La thyrotoxicose (ou thyréotoxicose) est une affection endocrinienne (hormonale) se caractérisant par un ensemble de symptômes dus à l'imprégnation (imbibition) de l'organisme par une quantité trop importante d'hormones thyroïdiennes. L'hypothyroïdie nécessite un traitement hormonal substitutif (pour combler les carences) par la lévothyroxine qui doit être interrompue au bout de quelques semaines. 

La thyroïdite chronique de Riedel, appelée également maladie de Riedel-Tailhefer, strumite ligneuse, thyroïdite cancériforme de Tailhefer, Thyroïdite ligneuse diffuse ou scléreuse, est une affection bénigne, de survenue rare et qui se caractérise par une perte d'élasticité des tissus composant la thyroïde. On parle dans ce cas de fibrose extensive thyroïdienne. Cette affection concerne la femme d'âge moyen. Les symptômes sont le plus souvent le résultat de la compression par la thyroïde des tissus de voisinage (troubles compressifs) ce qui entraîne l'apparition d'une dyspnée (difficulté à respirer), d'une toux, et d'une dysphagie (difficulté à avaler). L'examen physique met en évidence une thyroïde ayant perdu sa souplesse, c'est-à-dire dure comme la pierre. Cette affection est quelquefois confondue avec un cancer. Les examens de laboratoire montrent un dosage hormonal normal ou bas, et l'absence d'anticorps antithyroïdiens (anticorps dirigés contre les cellules de thyroïde). Les examens complémentaires et plus précisément la scintigraphie, mettent en évidence des plaques froides plus ou moins intenses. Le traitement est de nature chirurgicale.

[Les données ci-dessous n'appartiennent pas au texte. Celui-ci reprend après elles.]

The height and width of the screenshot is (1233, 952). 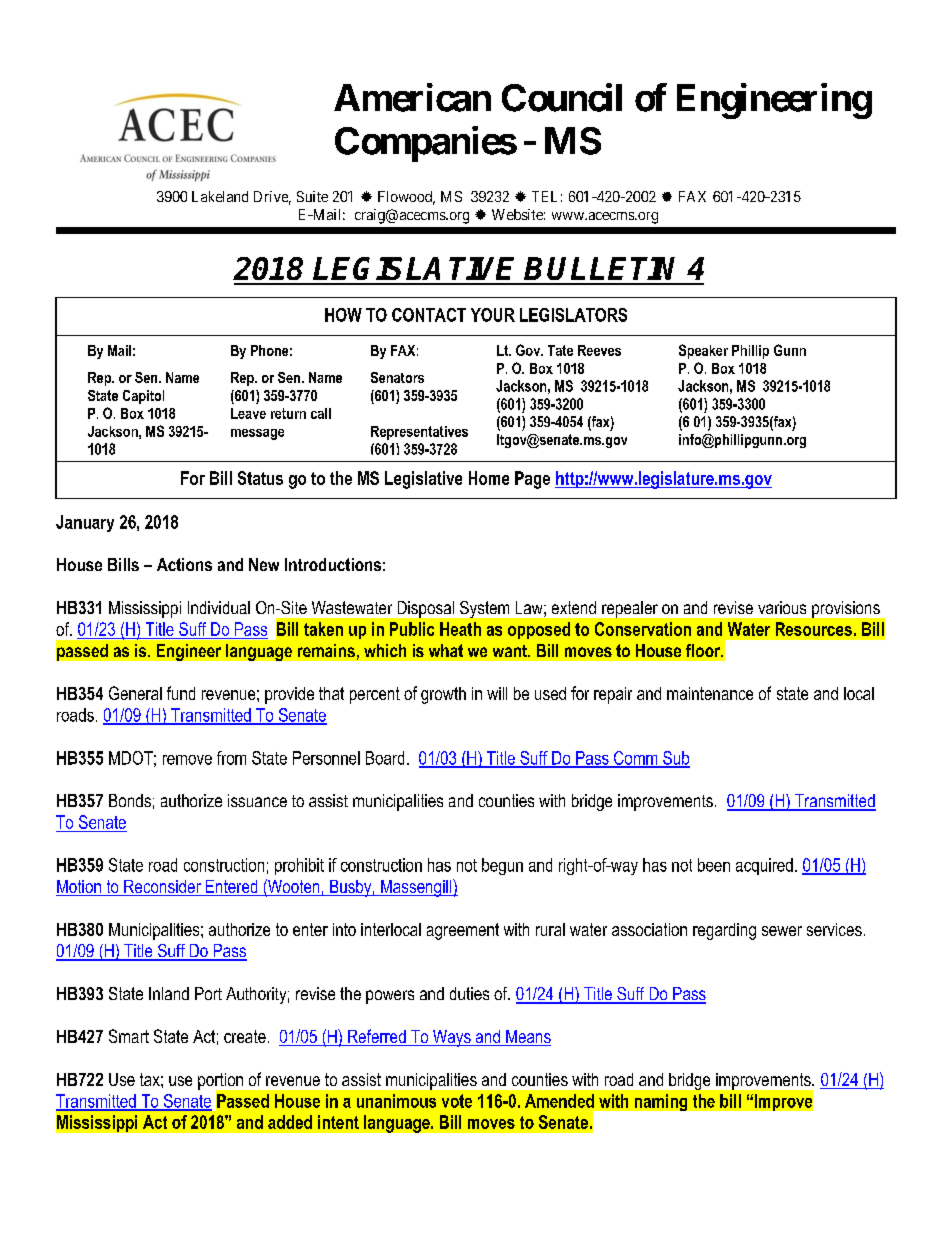 I want to click on Board, so click(x=385, y=758).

Il va permettre de lever les compressions puis de poser le diagnostic avec certitude. 

La thyroïdite parasitaire appelée également maladie de Chagas ,trypanosomose américaine, fièvre barbeiro, est une maladie qui s'observe au Brésil mais également en Amérique du Sud, et en Amérique centrale. Elle est le résultat d'une inoculation (introduction dans l'organisme) d'un parasite appelé Trypanosoma cruzi au niveau de la muqueuse conjonctivale, c'est-à-dire de la couche de cellules qui recouvre l'oeil (la conjonctive). C'est plus précisément les déjections d'un insecte réduviidé hématophage (se nourrissant de sang) du genre Triatoma découvert par Brumpt en 1912, qui est la cause de cette pathologie. Elle concerne essentiellement l'enfant, et se caractérise par l'apparition de certains symptômes tels qu'un oedème du visage qui débute le plus souvent au niveau d'une paupière ou de l'autre, il s'agit du signe de Romaña. L'enfant présente une conjonctive importante, mais qui ne s'accompagne pas de pus. Les autres symptômes concernant l'oeil sont une dacryoadénite ce qui rentre dans le syndrome de Mazza et de Benitez associée à une petite adénite (inflammation des ganglions). La dacryadénite ou dacryoadénite, (du grec dakru ou dakruon : larme et adên : glande, en anglais dacryadenitis) désigne l'inflammation de la glande lacrymale. Cette affection s'accompagne d'autre part d'une élévation de la température façon rémittente (avec des rémissions). L'examen du jeune patient montre une augmentation de la glande thyroïde, une hépatosplénomégalie (augmentation de volume du foie et de la rate), et une inflammation du myocarde (muscle cardiaque). Son évolution, est péjorative.